On RTÉ’s Morning Ireland, Fergus Finlay of the children’s charity Barnardos, pointed out that “generation after generation of Irish people have had reason to regret what they did to children and what they allowed to happen to children over the years.”
Finlay instanced then-Taoiseach Brian Cowen’s saying that the only possible response to the Ryan Report would be to ensure that Ireland becomes a model of how we treat children.
“And ten years later, we find hundreds of children – with no names, but they should have names – having their lives shaped, twisted out of shape, by the experience of homelessness. It is something that we all ought to be deeply ashamed of.”
None of this should be news. Anyone with eyes in their head or a heart in their breast could have seen this coming. The people at the front lines – sober, level-headed people like Father Peter McVerry, Sister Stan and Brother Kevin – have for years been telling anyone who would listen just how bad things were getting.
On a personal note, it’s three years now since I first visited Cork Penny Dinners for the Evening Echo. There, I met Catriona Twomey, who told me volunteers were seeing an alarming rise in the number of people availing of their services. Not only that, she said, but they were seeing a change in the profile of visitors. Now, she told me, all of a sudden, volunteers are serving meals to people the charity never saw before, not ‘just’ homeless people or ‘just’ those with drug or alcohol dependency. Now they are feeding people who have jobs, families with small children, people just about meeting the rent or paying their mortgage and who can’t afford food.

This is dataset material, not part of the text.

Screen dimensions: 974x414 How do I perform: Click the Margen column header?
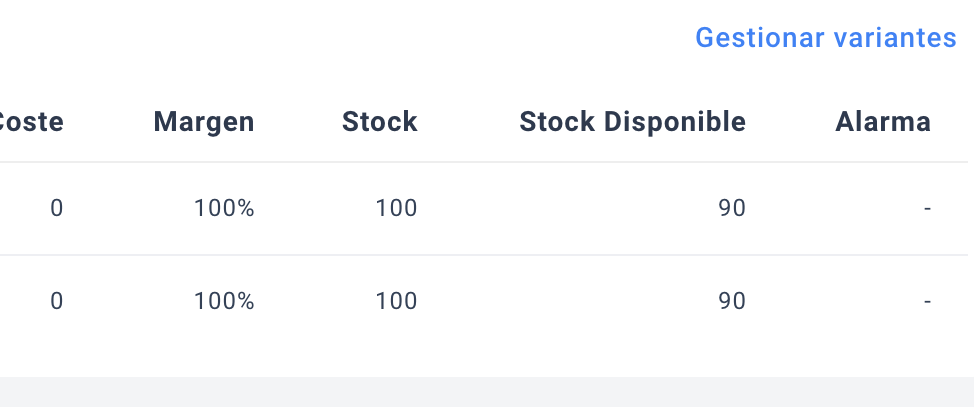(x=204, y=122)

To give you an idea of how serious this is, in 2011 Cork Penny Dinners supplied approximately one hundred meals per week. In 2017, that figure is closer to two thousand meals per week. To put that in perspective, that’s twenty or so meals a day in 2011 and four hundred or more a day in 2017.
If you call to Penny Dinners today, you’ll be given a welcome that will warm your heart and make you feel like you’re home. Nobody – not volunteer or client – will stare at you, because they know you might be in trouble and they know what a big deal it can be to ask for help. So try not to stare at the children in buggies or at their mothers either.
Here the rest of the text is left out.